------ RECORDED DATA ------

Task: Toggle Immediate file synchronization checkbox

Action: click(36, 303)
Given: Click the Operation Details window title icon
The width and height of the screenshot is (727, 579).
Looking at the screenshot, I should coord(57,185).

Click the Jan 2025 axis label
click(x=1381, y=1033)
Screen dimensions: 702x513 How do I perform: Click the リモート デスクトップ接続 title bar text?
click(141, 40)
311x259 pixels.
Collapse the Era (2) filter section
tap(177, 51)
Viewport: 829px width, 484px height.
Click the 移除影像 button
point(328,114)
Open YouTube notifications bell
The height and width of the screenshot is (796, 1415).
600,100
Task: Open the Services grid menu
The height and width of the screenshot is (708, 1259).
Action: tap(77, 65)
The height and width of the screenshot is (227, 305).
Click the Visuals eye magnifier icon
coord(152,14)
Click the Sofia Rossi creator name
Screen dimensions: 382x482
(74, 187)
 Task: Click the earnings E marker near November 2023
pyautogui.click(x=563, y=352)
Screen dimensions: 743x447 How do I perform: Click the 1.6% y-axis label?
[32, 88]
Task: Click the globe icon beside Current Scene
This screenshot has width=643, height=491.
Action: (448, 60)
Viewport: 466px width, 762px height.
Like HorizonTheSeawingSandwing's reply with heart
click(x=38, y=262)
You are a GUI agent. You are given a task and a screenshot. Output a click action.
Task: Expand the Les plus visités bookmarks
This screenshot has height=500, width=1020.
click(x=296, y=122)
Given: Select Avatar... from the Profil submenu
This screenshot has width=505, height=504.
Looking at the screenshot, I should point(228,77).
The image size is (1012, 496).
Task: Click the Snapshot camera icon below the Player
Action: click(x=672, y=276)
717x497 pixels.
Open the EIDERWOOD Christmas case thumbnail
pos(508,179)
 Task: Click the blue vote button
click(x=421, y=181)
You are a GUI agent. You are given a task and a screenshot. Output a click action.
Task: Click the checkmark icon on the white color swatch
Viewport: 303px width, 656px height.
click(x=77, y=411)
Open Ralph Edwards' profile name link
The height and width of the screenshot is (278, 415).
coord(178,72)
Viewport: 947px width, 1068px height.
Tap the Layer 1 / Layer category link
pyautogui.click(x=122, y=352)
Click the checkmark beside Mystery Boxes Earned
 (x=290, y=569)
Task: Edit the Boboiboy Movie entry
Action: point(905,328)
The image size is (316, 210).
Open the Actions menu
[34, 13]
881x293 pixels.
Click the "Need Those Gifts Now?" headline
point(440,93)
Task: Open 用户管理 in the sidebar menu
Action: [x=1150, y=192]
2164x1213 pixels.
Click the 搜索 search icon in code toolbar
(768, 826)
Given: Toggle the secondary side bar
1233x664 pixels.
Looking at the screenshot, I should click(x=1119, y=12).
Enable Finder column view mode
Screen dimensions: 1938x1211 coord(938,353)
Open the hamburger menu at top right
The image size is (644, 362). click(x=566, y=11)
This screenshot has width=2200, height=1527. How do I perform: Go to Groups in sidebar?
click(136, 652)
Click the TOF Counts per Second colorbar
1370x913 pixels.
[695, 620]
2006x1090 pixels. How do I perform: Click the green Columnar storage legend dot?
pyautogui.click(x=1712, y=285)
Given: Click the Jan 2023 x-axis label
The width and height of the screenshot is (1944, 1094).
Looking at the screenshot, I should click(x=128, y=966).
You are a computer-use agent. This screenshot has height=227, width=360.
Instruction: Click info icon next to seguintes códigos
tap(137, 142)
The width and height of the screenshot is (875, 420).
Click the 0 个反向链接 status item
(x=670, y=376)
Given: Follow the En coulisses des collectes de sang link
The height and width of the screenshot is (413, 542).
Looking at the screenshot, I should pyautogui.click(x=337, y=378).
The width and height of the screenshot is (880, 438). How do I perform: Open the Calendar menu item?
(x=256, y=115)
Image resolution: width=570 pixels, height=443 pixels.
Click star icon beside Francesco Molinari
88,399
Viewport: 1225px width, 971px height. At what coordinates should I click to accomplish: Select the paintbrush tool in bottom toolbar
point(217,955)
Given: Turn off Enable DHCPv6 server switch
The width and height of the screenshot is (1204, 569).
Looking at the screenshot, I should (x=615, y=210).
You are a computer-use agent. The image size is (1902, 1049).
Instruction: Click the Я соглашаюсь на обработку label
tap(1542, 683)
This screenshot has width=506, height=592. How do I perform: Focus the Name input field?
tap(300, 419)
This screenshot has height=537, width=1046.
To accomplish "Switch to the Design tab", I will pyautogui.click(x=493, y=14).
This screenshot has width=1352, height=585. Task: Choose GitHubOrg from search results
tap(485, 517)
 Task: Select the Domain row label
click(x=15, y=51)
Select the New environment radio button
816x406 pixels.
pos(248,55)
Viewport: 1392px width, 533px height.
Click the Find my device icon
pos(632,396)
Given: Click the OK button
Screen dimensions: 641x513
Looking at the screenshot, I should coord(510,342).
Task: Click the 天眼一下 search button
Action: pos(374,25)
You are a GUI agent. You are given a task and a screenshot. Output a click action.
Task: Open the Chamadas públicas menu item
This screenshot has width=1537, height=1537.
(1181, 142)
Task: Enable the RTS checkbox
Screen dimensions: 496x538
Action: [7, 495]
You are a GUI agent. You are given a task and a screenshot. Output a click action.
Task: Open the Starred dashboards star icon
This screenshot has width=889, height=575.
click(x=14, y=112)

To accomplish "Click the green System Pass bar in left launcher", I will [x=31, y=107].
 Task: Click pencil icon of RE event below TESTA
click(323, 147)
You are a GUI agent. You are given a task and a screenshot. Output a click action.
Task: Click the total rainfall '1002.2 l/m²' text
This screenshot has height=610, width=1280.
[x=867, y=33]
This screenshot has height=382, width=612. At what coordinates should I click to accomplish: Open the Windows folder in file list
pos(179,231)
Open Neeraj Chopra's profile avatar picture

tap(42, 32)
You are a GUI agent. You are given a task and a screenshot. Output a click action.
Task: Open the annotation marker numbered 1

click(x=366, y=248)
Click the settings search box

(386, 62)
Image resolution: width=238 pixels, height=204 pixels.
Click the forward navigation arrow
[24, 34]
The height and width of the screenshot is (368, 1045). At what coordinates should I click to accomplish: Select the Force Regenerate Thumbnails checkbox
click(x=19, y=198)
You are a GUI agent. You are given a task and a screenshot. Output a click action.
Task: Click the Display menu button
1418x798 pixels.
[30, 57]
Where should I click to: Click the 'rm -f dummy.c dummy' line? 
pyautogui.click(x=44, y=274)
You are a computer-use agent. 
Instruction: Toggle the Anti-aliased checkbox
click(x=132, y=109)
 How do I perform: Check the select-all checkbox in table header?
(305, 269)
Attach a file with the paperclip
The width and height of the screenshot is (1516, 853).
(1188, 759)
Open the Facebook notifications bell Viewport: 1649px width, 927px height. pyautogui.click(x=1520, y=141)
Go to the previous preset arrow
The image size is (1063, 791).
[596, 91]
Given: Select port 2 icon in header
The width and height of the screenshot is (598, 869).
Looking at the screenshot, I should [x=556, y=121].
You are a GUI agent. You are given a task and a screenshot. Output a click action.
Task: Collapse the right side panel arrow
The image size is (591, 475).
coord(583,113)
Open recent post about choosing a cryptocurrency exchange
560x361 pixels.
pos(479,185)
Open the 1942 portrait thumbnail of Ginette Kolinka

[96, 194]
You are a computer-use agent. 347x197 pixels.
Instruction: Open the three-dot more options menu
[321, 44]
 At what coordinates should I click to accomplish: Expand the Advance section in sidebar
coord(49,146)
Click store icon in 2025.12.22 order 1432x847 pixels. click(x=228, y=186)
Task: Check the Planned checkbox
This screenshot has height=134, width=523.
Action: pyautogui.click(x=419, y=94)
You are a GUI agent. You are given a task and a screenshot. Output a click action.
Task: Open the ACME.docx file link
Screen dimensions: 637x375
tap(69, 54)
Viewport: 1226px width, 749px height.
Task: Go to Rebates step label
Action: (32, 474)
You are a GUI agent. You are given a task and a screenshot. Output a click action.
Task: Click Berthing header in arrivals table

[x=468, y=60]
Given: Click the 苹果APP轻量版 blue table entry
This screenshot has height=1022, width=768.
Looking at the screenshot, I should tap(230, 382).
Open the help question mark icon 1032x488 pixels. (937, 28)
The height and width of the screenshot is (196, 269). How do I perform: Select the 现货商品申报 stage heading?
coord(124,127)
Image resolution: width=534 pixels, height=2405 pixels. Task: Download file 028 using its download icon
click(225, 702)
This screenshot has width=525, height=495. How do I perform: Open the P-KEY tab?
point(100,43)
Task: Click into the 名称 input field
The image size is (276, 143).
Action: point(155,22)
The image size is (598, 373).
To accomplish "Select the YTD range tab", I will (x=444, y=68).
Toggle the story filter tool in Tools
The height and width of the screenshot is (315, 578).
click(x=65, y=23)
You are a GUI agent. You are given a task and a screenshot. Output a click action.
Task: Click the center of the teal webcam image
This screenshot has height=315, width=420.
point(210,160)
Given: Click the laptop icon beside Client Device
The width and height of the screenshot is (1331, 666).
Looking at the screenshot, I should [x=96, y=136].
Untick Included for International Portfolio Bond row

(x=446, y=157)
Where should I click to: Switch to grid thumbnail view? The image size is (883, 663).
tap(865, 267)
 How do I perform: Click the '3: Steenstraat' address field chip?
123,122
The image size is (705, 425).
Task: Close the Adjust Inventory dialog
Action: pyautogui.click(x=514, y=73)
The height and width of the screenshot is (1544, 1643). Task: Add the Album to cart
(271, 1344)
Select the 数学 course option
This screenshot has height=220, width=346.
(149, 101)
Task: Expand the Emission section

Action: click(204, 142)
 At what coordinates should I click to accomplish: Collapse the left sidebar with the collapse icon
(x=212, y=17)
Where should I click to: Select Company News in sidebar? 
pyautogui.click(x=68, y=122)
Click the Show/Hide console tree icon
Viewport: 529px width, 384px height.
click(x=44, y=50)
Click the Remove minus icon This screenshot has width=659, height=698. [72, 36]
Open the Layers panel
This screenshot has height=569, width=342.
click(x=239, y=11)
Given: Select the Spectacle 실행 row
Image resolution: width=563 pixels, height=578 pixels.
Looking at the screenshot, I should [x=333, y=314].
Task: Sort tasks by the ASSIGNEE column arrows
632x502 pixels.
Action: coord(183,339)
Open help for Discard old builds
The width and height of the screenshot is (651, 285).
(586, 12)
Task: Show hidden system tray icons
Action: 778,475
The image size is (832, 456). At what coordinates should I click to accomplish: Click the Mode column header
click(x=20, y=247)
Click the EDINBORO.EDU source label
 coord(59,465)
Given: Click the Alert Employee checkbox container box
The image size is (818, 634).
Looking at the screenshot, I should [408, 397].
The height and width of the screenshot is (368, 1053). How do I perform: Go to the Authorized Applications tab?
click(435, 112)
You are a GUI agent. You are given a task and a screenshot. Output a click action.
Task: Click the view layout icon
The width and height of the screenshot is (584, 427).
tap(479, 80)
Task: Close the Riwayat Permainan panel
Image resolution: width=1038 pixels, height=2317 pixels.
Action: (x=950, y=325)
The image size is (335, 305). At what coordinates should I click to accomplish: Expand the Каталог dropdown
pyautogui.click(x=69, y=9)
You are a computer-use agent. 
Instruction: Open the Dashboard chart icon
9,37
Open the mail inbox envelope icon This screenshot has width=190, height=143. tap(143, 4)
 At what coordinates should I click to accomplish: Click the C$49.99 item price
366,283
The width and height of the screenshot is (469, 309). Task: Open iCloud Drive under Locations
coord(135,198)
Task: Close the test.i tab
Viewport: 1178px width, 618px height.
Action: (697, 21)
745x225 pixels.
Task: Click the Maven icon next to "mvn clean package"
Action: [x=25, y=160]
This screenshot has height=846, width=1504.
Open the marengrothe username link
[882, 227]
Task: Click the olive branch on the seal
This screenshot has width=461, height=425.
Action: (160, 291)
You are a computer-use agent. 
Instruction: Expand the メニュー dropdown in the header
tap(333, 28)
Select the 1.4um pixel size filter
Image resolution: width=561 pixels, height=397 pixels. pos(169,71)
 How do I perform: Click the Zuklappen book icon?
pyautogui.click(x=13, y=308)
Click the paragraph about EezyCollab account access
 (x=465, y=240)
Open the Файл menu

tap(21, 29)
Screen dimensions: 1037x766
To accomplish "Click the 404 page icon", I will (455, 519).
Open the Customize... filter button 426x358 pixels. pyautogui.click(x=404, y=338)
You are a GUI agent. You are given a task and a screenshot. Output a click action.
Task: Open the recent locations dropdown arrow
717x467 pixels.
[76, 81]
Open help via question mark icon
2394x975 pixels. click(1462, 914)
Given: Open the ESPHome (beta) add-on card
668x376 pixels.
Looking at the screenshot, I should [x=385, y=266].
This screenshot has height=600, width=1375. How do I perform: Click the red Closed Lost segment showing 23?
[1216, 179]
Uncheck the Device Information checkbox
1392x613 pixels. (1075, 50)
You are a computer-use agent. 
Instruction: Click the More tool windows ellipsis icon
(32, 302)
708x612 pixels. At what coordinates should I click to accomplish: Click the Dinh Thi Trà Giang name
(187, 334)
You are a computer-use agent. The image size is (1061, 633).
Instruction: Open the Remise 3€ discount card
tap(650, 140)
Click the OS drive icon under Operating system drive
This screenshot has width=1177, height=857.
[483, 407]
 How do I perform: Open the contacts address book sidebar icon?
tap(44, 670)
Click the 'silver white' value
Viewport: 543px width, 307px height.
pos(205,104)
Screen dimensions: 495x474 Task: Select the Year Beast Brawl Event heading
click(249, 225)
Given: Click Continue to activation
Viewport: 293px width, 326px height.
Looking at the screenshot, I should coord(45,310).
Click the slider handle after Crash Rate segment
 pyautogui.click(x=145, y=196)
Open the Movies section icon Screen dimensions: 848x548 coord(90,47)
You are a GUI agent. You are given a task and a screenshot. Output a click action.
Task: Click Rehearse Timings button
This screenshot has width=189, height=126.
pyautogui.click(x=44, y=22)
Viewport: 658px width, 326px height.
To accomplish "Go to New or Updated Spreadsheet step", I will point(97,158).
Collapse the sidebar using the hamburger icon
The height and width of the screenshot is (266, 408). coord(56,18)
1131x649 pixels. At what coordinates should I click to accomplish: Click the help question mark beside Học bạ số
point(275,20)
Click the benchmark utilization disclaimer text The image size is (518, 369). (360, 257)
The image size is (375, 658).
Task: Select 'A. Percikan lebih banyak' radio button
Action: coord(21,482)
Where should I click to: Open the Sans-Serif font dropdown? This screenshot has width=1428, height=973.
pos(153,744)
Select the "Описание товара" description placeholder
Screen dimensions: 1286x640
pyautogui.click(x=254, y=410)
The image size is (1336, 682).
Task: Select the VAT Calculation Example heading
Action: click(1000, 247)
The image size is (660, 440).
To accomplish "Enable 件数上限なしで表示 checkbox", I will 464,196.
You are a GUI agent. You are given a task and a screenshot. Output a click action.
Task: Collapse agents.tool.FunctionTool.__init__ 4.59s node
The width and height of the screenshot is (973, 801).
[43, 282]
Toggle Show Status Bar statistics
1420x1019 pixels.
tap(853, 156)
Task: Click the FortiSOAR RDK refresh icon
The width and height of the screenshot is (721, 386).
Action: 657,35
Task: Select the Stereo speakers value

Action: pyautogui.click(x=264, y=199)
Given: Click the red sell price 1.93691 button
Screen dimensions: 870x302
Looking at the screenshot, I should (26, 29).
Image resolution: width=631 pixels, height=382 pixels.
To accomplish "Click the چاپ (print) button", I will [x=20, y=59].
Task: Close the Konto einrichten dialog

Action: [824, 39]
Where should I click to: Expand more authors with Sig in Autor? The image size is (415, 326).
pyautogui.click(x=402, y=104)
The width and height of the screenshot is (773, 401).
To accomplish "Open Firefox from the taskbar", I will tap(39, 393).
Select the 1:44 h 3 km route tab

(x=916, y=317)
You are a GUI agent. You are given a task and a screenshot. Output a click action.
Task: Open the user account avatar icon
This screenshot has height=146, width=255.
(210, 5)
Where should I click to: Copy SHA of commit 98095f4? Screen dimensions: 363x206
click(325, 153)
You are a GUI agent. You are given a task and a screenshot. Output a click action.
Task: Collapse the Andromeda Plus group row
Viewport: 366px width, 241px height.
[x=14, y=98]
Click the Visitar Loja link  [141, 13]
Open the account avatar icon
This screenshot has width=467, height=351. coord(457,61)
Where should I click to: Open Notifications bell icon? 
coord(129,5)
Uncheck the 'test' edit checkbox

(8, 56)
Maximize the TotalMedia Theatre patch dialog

------

• [EXERCISE DIRECTIONS]
Copy out, word for word, the lines from the very first one above through the line containing "Looking at the screenshot, I should coord(57,185).", including both of them.

• [WRITTEN RESPONSE]
Task: Toggle Immediate file synchronization checkbox

Action: click(36, 303)
Given: Click the Operation Details window title icon
The width and height of the screenshot is (727, 579).
Looking at the screenshot, I should coord(57,185).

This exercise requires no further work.